__To do__. Output as a Markdown table, with columns headed Number and Content, the lines from the line containing "The width and height of the screenshot is (726, 393)." to the line containing "Task: Open the Nombre filter dropdown" among the entries below, numbering each row and skipping blank lines. Leave the pictures out of the table.

__Dataset extract__.
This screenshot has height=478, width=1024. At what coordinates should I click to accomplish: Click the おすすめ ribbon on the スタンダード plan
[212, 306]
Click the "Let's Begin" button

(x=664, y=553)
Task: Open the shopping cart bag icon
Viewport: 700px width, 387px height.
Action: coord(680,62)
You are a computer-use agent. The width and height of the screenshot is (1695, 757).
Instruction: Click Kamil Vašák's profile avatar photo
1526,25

--

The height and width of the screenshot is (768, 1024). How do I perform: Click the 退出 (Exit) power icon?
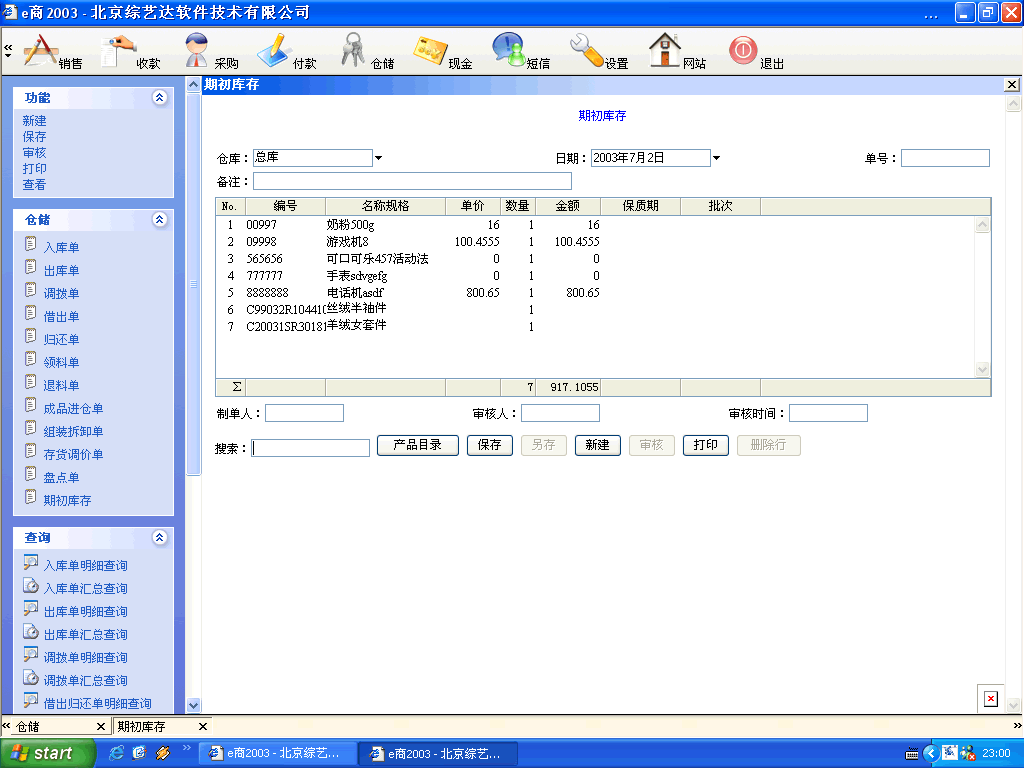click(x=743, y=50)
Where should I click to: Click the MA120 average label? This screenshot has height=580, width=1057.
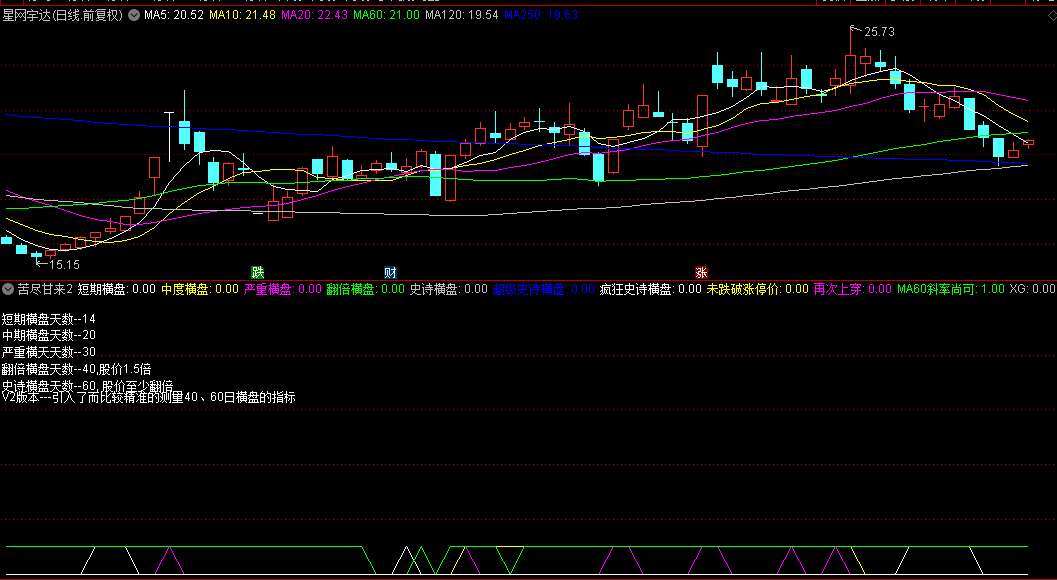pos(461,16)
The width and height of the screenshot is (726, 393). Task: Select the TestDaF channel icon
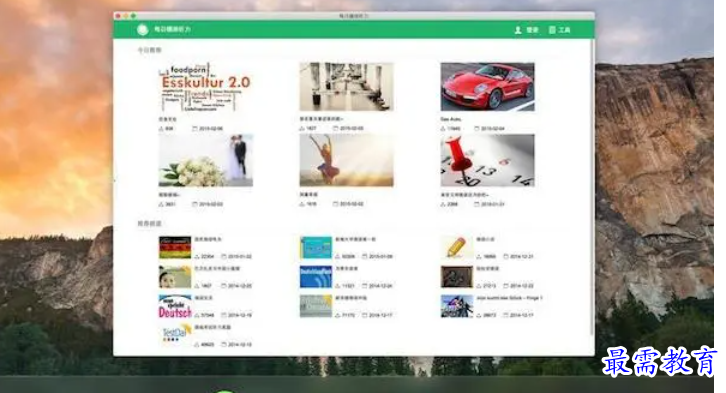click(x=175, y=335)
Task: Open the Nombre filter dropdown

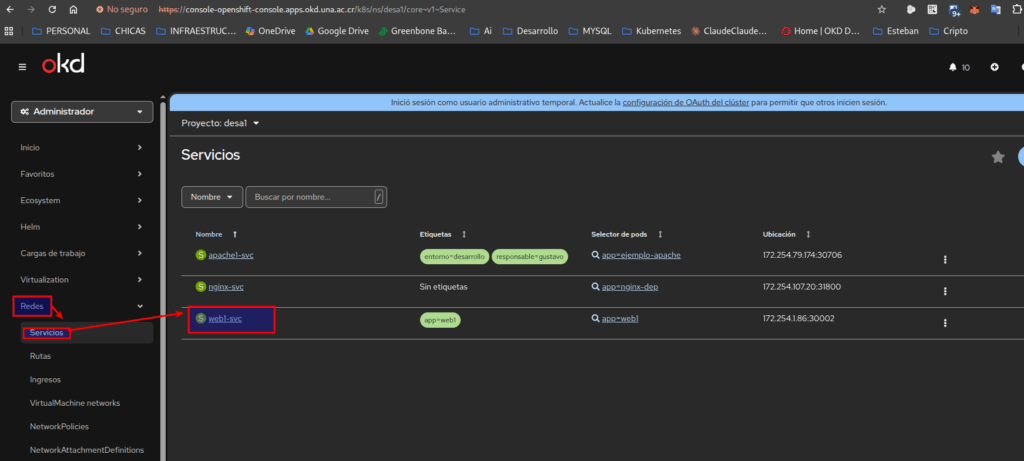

__Complete answer__.
| Number | Content |
|---|---|
| 1 | The width and height of the screenshot is (726, 393). Task: Select the TestDaF channel icon |
| 2 | click(x=175, y=335) |
| 3 | Task: Open the Nombre filter dropdown |